Information on labelling guidelines and regulations can be found on the Canadian Food Inspection Agency web site.
- When referencing Eating Well with Canada's Food Guide or statements from this Guide, the name Eating Well with Canada's Food Guide or Canada's Food Guide should be used.
- Nutrition and health claims must comply with the applicable regulations. Statements from the 2007 Canada's Food Guide resources about nutrition or a diet-disease relationship can only be used in compliance with the Food and Drugs Act and conditions specified in the Food and Drug Regulations (FDR) for claims.
- When information is taken from the 2007 Canada's Food Guide relating to the quantity of food (e.g. Recommended Number of Food Guide Servings per Day or What is One Food Guide Serving?), the information relating to the quality of food (e.g. Make each Food Guide Serving count) should be respected.
- When statements from the 2007 Canada's Food Guide are used, the essence (the principles of healthy eating as communicated throughout Canada's Food Guide) of the other guidance in Canada's Food Guide should be respected. Wording of the statements should be the same as they appear in Canada's Food Guide.
- The "Recommended Number of Food Guide Servings per Day" can be presented by age group, without reproducing the whole table. However, a Food Guide Serving must also be defined.
- When references to statements from the 2007 Canada's Food Guide are used on labels or in advertisements of foods normally exempted from having to show Nutrition Facts tables under B.01.401 (2) FDR, this exemption is lost and the Nutrition Facts table will be required on the food label in accordance with B.01.401(3) (e) of the FDR. For example, a bag of carrots bearing the statement "Canada's Food Guide recommends eating at least one dark green and one orange vegetable each day" would be required to show a Nutrition Facts table.

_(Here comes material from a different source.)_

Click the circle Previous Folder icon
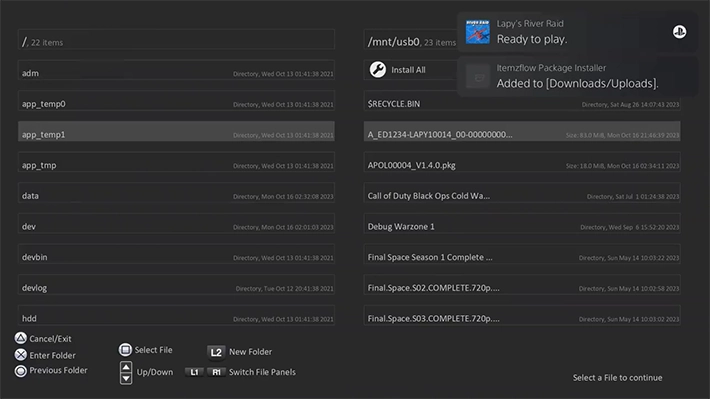 tap(21, 371)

- Eating Well with Canada's Food Guide may be reproduced without permission in its entirety with no changes. The front covers of Eating Well with Canada's Food Guide and Eating Well with Canada's Food Guide: A Resource for Educators and Communicators may be reproduced in their respective entireties without permission with no changes. We only ask that: users exercise due diligence in ensuring the accuracy of the materials reproduced; Health Canada be identified as the source; and, the reproduction is not represented as an official version of the materials reproduced, nor as having been made, in affiliation with or with the endorsement of Health Canada.